++++ Records shown ++++

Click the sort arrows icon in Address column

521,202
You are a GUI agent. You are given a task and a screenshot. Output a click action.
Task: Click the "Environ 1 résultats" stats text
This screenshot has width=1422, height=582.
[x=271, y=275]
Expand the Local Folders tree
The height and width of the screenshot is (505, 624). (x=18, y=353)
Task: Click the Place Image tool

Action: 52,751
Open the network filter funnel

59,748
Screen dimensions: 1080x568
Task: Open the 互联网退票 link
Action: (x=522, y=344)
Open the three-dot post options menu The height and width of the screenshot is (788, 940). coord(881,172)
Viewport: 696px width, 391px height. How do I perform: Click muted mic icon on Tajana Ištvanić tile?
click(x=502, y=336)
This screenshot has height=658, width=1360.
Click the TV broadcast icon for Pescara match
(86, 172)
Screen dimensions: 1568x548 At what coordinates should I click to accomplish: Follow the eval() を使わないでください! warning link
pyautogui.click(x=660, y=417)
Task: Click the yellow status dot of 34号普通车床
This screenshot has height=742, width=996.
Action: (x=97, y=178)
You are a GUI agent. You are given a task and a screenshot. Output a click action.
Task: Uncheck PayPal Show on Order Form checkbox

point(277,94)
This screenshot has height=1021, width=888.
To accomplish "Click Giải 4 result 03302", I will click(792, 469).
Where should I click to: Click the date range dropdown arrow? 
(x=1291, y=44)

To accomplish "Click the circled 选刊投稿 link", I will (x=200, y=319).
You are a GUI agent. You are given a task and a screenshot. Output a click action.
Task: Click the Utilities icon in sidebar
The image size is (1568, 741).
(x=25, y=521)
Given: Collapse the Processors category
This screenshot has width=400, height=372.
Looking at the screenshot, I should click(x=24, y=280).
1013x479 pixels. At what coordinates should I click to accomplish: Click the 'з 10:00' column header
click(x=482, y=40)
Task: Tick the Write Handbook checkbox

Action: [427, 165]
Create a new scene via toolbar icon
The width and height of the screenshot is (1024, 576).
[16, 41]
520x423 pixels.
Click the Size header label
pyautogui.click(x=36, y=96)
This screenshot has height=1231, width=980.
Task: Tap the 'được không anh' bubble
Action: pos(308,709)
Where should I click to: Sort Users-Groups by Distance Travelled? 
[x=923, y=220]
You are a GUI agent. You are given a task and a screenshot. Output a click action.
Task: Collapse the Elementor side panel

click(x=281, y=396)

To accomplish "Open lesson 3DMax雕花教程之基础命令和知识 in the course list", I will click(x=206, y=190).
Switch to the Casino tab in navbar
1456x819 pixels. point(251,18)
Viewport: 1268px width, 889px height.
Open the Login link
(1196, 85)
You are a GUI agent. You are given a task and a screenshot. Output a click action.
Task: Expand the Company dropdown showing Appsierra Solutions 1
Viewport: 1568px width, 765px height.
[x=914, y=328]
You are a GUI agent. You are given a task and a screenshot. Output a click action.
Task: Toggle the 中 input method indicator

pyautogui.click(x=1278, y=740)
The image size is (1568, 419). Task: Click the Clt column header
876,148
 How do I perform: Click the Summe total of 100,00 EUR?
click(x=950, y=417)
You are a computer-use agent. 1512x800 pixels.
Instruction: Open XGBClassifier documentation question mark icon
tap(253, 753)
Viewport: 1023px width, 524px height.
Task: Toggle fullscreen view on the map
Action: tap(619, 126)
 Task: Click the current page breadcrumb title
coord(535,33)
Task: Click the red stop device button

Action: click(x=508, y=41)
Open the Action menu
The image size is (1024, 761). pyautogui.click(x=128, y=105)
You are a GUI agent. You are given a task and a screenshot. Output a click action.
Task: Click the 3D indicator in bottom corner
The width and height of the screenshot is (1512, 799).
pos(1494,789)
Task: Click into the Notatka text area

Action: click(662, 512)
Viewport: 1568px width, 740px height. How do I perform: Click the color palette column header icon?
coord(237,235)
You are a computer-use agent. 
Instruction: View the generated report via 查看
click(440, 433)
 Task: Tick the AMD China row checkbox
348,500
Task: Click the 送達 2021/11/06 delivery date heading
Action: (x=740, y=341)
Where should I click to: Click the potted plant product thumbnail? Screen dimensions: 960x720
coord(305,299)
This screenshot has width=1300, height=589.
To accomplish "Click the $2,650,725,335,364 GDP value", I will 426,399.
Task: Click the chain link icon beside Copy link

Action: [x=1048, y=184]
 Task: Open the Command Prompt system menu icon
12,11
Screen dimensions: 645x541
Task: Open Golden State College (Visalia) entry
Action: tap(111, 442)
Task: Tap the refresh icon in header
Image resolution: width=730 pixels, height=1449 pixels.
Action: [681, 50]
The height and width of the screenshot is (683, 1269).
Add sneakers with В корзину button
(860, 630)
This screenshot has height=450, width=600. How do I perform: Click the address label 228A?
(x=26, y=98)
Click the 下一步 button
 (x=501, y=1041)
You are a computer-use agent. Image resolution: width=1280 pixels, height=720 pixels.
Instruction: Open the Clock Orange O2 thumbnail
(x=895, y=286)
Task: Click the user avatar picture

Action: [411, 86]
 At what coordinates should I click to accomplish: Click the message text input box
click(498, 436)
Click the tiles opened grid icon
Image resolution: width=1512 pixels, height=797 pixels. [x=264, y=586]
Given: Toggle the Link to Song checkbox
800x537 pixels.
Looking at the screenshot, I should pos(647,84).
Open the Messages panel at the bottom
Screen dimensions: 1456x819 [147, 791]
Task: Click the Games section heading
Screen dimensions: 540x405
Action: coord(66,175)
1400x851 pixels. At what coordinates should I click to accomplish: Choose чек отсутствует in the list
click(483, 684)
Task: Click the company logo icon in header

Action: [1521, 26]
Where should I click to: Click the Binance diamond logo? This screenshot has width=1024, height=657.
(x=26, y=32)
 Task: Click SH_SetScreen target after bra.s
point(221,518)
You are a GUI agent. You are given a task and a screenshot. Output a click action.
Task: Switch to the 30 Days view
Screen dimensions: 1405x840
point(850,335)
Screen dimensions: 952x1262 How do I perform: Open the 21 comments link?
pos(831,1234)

++++

Work item: Each line of the data should be given back exactly.

Written answer:
Click the sort arrows icon in Address column

521,202
You are a GUI agent. You are given a task and a screenshot. Output a click action.
Task: Click the "Environ 1 résultats" stats text
This screenshot has width=1422, height=582.
[x=271, y=275]
Expand the Local Folders tree
The height and width of the screenshot is (505, 624). (x=18, y=353)
Task: Click the Place Image tool

Action: 52,751
Open the network filter funnel

59,748
Screen dimensions: 1080x568
Task: Open the 互联网退票 link
Action: (x=522, y=344)
Open the three-dot post options menu The height and width of the screenshot is (788, 940). coord(881,172)
Viewport: 696px width, 391px height. How do I perform: Click muted mic icon on Tajana Ištvanić tile?
click(x=502, y=336)
This screenshot has height=658, width=1360.
Click the TV broadcast icon for Pescara match
(86, 172)
Screen dimensions: 1568x548 At what coordinates should I click to accomplish: Follow the eval() を使わないでください! warning link
pyautogui.click(x=660, y=417)
Task: Click the yellow status dot of 34号普通车床
This screenshot has height=742, width=996.
Action: (x=97, y=178)
You are a GUI agent. You are given a task and a screenshot. Output a click action.
Task: Uncheck PayPal Show on Order Form checkbox

point(277,94)
This screenshot has height=1021, width=888.
To accomplish "Click Giải 4 result 03302", I will click(792, 469).
Where should I click to: Click the date range dropdown arrow? 
(x=1291, y=44)

To accomplish "Click the circled 选刊投稿 link", I will (x=200, y=319).
You are a GUI agent. You are given a task and a screenshot. Output a click action.
Task: Click the Utilities icon in sidebar
The image size is (1568, 741).
(x=25, y=521)
Given: Collapse the Processors category
This screenshot has width=400, height=372.
Looking at the screenshot, I should click(x=24, y=280).
1013x479 pixels. At what coordinates should I click to accomplish: Click the 'з 10:00' column header
click(x=482, y=40)
Task: Tick the Write Handbook checkbox

Action: [427, 165]
Create a new scene via toolbar icon
The width and height of the screenshot is (1024, 576).
[16, 41]
520x423 pixels.
Click the Size header label
pyautogui.click(x=36, y=96)
This screenshot has height=1231, width=980.
Task: Tap the 'được không anh' bubble
Action: pos(308,709)
Where should I click to: Sort Users-Groups by Distance Travelled? 
[x=923, y=220]
You are a GUI agent. You are given a task and a screenshot. Output a click action.
Task: Collapse the Elementor side panel

click(x=281, y=396)

To accomplish "Open lesson 3DMax雕花教程之基础命令和知识 in the course list", I will click(x=206, y=190).
Switch to the Casino tab in navbar
1456x819 pixels. point(251,18)
Viewport: 1268px width, 889px height.
Open the Login link
(1196, 85)
You are a GUI agent. You are given a task and a screenshot. Output a click action.
Task: Expand the Company dropdown showing Appsierra Solutions 1
Viewport: 1568px width, 765px height.
[x=914, y=328]
You are a GUI agent. You are given a task and a screenshot. Output a click action.
Task: Toggle the 中 input method indicator

pyautogui.click(x=1278, y=740)
The image size is (1568, 419). Task: Click the Clt column header
876,148
 How do I perform: Click the Summe total of 100,00 EUR?
click(x=950, y=417)
You are a computer-use agent. 1512x800 pixels.
Instruction: Open XGBClassifier documentation question mark icon
tap(253, 753)
Viewport: 1023px width, 524px height.
Task: Toggle fullscreen view on the map
Action: tap(619, 126)
 Task: Click the current page breadcrumb title
coord(535,33)
Task: Click the red stop device button

Action: click(x=508, y=41)
Open the Action menu
The image size is (1024, 761). pyautogui.click(x=128, y=105)
You are a GUI agent. You are given a task and a screenshot. Output a click action.
Task: Click the 3D indicator in bottom corner
The width and height of the screenshot is (1512, 799).
pos(1494,789)
Task: Click into the Notatka text area

Action: click(662, 512)
Viewport: 1568px width, 740px height. How do I perform: Click the color palette column header icon?
coord(237,235)
You are a computer-use agent. 
Instruction: View the generated report via 查看
click(440, 433)
 Task: Tick the AMD China row checkbox
348,500
Task: Click the 送達 2021/11/06 delivery date heading
Action: (x=740, y=341)
Where should I click to: Click the potted plant product thumbnail? Screen dimensions: 960x720
coord(305,299)
This screenshot has width=1300, height=589.
To accomplish "Click the $2,650,725,335,364 GDP value", I will 426,399.
Task: Click the chain link icon beside Copy link

Action: [x=1048, y=184]
 Task: Open the Command Prompt system menu icon
12,11
Screen dimensions: 645x541
Task: Open Golden State College (Visalia) entry
Action: tap(111, 442)
Task: Tap the refresh icon in header
Image resolution: width=730 pixels, height=1449 pixels.
Action: [681, 50]
The height and width of the screenshot is (683, 1269).
Add sneakers with В корзину button
(860, 630)
This screenshot has height=450, width=600. How do I perform: Click the address label 228A?
(x=26, y=98)
Click the 下一步 button
 (x=501, y=1041)
You are a computer-use agent. Image resolution: width=1280 pixels, height=720 pixels.
Instruction: Open the Clock Orange O2 thumbnail
(x=895, y=286)
Task: Click the user avatar picture

Action: [411, 86]
 At what coordinates should I click to accomplish: Click the message text input box
click(498, 436)
Click the tiles opened grid icon
Image resolution: width=1512 pixels, height=797 pixels. [x=264, y=586]
Given: Toggle the Link to Song checkbox
800x537 pixels.
Looking at the screenshot, I should pos(647,84).
Open the Messages panel at the bottom
Screen dimensions: 1456x819 [147, 791]
Task: Click the Games section heading
Screen dimensions: 540x405
Action: coord(66,175)
1400x851 pixels. At what coordinates should I click to accomplish: Choose чек отсутствует in the list
click(483, 684)
Task: Click the company logo icon in header

Action: [1521, 26]
Where should I click to: Click the Binance diamond logo? This screenshot has width=1024, height=657.
(x=26, y=32)
 Task: Click SH_SetScreen target after bra.s
point(221,518)
You are a GUI agent. You are given a task and a screenshot. Output a click action.
Task: Switch to the 30 Days view
Screen dimensions: 1405x840
point(850,335)
Screen dimensions: 952x1262 How do I perform: Open the 21 comments link?
pos(831,1234)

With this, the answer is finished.